Pace fiscale o taglio IRPEF? La scelta è necessaria perché la rottamazione delle cartelle non può finanziare la riduzione di aliquote o scaglioni
Il Fisco mette il Governo difronte a un bivio: bisogna scegliere qual è la strada da percorrere nell’immediato futuro tra pace fiscale e taglio IRPEF per il ceto medio.
La possibilità di recuperare le risorse per appiattire ulteriormente l’imposta sul reddito delle persone fisiche dalla rottamazione delle cartelle è esclusa: e le motivazioni sono almeno tre.
Il Governo davanti al bivio del Fisco: pace fiscale o taglio IRPEF? Servono le risorse
Mentre dal palco degli Stati Generali dei Commercialisti 2025 il 10 giugno la premier Giorgia Meloni riaccendeva i riflettori sul cantiere dell’IRPEF, il vicepremier Matteo Salvini tornava a parlare della nuova pace fiscale come di una priorità, anzi di una emergenza.
A riportare tutti e tutte con i piedi per terra il Ministro dell’Economia e delle Finanze Giancarlo Giorgetti: tutto si può fare, ma per ogni nuovo passo avanti, servono prima di tutte le risorse, ha ribadito in più occasioni e con diverse formule negli ultimi giorni.
D’altronde la necessità di trovare delle coperture è l’unica, vera, priorità e la strada ipotizzata dal vicepremier e Ministro delle Infrastrutture non è percorribile.
“Il punto è che le due cose sono complementari: le rottamazioni portano nelle casse pubbliche le risorse che consentono di abbassare l’IRPEF. ”
Ha detto Salvini nell’intervista rilasciata al Corriere l’11 giugno. Ma nella pratica non è proprio così semplice collegare le due strade.
Tre motivi per cui la pace fiscale non può finanziare il taglio IRPEF
Dal punto di vista puramente matematico l’operazione sembra pure possibile: per ridurre il secondo scaglione dell’IRPEF dal 35 al 33 per cento o per estendere il secondo scaglione a 65.000 euro, possibili tagli pensati per il ceto medio, servono circa 2,5 miliardi di euro. La rottamazione quater nel 2023 ha portato nelle casse dello Stato circa 6,8 miliardi di euro.

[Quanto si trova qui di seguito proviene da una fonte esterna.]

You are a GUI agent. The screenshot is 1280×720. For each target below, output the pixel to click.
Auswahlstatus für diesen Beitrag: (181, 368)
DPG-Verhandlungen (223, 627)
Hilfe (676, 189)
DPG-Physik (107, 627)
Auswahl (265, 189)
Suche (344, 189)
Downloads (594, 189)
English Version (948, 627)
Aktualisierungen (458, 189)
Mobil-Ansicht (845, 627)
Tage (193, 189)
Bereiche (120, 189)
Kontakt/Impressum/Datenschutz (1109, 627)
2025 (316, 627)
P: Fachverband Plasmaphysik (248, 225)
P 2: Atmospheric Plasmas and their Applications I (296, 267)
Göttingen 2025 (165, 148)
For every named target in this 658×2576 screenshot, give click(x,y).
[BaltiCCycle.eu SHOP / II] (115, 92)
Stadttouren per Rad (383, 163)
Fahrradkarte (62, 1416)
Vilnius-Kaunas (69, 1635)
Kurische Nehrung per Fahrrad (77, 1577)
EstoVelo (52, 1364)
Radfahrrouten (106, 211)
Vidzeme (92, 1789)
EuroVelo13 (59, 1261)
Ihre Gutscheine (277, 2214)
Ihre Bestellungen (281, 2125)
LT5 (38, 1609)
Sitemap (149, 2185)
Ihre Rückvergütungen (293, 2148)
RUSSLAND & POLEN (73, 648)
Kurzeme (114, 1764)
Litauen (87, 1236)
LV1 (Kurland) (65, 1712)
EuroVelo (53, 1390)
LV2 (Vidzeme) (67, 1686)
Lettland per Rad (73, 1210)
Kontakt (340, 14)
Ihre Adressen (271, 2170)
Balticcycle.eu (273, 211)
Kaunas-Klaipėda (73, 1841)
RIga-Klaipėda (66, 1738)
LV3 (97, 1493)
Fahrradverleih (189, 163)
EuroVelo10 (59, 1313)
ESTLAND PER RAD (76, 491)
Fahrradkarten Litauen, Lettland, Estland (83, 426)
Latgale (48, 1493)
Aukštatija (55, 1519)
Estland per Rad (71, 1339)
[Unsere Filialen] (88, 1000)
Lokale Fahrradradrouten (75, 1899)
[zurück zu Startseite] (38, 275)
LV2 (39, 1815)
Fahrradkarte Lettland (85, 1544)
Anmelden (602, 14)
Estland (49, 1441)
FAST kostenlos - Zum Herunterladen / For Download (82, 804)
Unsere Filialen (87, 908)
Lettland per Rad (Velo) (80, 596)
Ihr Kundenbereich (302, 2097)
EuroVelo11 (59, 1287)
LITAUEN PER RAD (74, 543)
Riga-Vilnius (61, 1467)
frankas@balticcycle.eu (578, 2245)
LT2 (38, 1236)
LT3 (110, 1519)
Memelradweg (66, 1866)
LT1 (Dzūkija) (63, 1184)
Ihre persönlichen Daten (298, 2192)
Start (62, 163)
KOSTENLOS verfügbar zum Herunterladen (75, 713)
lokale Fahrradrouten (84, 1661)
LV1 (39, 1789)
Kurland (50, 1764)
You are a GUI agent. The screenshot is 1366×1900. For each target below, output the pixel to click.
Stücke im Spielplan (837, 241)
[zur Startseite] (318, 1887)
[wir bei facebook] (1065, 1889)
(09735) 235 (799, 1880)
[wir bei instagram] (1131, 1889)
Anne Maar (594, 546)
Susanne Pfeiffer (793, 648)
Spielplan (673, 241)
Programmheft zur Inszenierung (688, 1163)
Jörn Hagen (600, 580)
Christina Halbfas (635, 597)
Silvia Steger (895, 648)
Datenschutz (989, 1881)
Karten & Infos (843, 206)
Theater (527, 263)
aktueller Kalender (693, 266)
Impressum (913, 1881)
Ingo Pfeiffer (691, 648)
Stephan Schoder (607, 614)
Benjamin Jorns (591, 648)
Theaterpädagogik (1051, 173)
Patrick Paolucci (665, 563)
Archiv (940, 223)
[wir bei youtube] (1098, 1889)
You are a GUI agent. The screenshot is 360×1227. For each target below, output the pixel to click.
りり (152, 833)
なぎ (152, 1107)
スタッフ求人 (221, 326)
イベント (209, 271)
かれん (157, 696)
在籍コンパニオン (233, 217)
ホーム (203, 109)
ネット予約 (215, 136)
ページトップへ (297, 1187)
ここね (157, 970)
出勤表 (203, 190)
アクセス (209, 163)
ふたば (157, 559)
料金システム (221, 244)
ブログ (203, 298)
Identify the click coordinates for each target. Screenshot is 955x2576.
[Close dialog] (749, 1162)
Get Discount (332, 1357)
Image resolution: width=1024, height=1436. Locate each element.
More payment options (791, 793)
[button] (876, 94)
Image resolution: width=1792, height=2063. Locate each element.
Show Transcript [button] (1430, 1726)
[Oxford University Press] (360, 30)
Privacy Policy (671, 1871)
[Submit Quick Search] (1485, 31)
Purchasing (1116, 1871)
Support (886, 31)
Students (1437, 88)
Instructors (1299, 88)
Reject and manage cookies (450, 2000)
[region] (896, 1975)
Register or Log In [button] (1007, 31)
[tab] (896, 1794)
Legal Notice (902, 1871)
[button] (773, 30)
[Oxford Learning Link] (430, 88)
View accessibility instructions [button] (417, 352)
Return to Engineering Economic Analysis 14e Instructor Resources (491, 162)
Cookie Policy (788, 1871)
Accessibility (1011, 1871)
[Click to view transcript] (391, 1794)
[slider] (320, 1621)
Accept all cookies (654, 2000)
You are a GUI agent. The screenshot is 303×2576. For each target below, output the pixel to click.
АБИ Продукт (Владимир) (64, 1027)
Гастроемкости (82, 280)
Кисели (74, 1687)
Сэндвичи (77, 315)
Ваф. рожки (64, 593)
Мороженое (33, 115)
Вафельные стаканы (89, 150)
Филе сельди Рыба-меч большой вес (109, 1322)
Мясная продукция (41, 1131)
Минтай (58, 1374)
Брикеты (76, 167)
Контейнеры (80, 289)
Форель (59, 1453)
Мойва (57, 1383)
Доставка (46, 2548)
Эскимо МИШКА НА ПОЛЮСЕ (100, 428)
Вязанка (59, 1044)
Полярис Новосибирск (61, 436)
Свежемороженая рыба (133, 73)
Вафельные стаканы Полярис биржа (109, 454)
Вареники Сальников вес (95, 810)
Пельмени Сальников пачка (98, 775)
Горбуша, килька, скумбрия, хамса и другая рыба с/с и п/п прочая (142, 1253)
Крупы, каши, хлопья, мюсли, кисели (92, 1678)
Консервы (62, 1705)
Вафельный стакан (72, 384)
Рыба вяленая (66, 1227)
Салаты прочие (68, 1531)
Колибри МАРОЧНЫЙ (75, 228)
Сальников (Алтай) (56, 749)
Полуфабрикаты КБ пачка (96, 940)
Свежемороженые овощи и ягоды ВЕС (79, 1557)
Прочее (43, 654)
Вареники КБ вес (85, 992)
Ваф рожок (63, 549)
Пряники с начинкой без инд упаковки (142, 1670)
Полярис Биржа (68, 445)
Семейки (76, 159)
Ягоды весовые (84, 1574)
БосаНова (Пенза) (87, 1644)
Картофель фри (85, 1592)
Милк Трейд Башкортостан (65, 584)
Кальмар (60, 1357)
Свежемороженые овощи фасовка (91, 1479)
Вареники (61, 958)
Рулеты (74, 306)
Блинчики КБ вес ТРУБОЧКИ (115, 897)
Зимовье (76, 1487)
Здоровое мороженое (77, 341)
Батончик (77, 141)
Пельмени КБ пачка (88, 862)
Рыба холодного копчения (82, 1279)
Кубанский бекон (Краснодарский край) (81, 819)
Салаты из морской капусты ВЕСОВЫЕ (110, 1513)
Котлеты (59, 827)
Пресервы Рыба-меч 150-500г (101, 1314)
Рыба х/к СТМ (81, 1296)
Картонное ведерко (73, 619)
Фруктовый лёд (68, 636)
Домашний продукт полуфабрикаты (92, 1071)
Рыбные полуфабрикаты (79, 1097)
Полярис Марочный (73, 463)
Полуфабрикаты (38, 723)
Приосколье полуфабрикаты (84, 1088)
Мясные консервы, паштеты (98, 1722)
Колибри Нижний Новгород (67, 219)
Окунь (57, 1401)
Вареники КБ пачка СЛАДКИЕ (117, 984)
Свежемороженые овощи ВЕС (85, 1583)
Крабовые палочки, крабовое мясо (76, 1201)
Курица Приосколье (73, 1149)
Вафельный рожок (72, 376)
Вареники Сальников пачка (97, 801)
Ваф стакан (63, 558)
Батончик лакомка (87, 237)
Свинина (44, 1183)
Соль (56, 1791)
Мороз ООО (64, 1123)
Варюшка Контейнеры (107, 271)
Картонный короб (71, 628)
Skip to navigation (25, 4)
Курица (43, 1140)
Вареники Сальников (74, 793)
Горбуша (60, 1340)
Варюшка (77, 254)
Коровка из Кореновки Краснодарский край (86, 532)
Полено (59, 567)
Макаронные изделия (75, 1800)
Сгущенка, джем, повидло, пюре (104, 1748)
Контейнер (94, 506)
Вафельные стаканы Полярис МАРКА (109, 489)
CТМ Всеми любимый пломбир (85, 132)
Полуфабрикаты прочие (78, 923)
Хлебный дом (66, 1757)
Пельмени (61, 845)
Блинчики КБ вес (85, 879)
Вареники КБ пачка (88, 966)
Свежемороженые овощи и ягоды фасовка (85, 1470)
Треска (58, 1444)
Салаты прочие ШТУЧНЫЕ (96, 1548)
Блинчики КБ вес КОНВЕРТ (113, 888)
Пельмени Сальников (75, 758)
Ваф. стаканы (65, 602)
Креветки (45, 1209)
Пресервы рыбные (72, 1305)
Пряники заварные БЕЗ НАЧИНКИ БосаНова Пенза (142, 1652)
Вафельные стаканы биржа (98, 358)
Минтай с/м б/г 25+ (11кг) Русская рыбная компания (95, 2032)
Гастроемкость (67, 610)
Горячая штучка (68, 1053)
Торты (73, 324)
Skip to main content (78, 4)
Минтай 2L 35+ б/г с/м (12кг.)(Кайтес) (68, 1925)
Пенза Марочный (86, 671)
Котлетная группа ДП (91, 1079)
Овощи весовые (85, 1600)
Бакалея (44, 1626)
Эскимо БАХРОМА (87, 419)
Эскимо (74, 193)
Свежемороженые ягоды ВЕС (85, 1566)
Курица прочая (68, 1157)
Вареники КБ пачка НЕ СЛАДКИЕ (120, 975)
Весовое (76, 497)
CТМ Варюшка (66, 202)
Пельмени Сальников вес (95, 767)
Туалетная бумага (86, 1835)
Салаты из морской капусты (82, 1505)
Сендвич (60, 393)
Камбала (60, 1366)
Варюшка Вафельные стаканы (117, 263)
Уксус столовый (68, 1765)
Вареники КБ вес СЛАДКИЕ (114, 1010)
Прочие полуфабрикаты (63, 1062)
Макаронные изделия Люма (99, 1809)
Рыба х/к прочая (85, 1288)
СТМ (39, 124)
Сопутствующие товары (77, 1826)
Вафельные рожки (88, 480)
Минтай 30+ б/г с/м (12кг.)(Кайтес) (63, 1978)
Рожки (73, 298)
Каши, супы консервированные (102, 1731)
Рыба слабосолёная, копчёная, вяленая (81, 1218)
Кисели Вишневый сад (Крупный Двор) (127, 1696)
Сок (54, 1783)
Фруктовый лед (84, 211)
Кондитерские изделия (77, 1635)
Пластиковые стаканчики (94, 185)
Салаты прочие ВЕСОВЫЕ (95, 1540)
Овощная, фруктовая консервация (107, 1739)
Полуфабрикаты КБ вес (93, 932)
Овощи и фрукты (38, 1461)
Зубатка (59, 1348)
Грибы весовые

Ma la programmazione delle politiche economiche di un Paese non possono essere fermarsi alle semplici operazioni matematiche. E sono almeno tre i motivi per cui la soluzione al bivio pace fiscale-IRPEF non può essere un travaso di risorse:
- le definizioni agevolate delle cartelle non sono un guadagno per lo Stato, ma una perdita: in un certo senso vengono applicati degli sconti, escludendo sanzioni e interessi;
- i tempi: gli incassi di una nuova rottamazione non si ottengono in un giorno e il ceto medio attendeva un intervento su aliquote e scaglioni già a fine 2024;
- l’incertezza, la storia dell’edizione quater parla chiaro: il numero delle adesioni non corrisponde mai al numero dei contribuenti che effettivamente pagano le rate dovute.
Se è vero che dare ai cittadini e alle cittadine la possibilità di pagare in maniera agevolata i debiti con il Fisco rappresenta una possibilità anche per lo Stato di recuperare somme che comunque, molto probabilmente, non recupererebbe, dall’altro è del tutto improprio guardare agli eventuali incassi come una fonte potenziale di risorse per mettere in campo nuove politiche fiscali ed economiche.
Ed è improprio anche per una questione di stabilità di queste stesse politiche. La proposta di legge per mettere in campo la rottamazione quinquies definitia dalla Lega è attualmente al Senato e, in ogni caso, per arrivare all’approvazione dovrà seguire tutto l’iter parlamentare.
Avviare la macchina organizzativa per arrivare a ottenere anche solo una stima delle risorse che potrebbero derivare da una nuova pace fiscale richiede mesi, mentre il taglio dell’IRPEF è già una promessa di lunga data.
Ma non solo: a rendere il panorama ancora meno chiaro è il quadro di regole proposto: la nuova rottamazione, che dovrebbe coprire per cartelle fino al 2023, prevede una rateizzazione lunga, di 120 rate mensili e quindi 10 anni, senza maxi rate e una fuoriuscita dal perimetro della definizione agevolata dopo il mancato pagamento di 8 rate, oggi ne basta una.
La storia della rottamazione quater insegna che spesso, per volontà o necessità, i contribuenti aderiscono ma non portano avanti il piano di pagamenti: di fatto, vengono meno gli incassi attesi. Una rateizzazione così lunga e una esclusione dopo 8 mancati versamenti rende pressoché impossibile una stima effettiva delle possibili entrate.
E se il futuro è così incerto, come può mai essere la base di partenza per dare risposte certe e tempestive sul presente?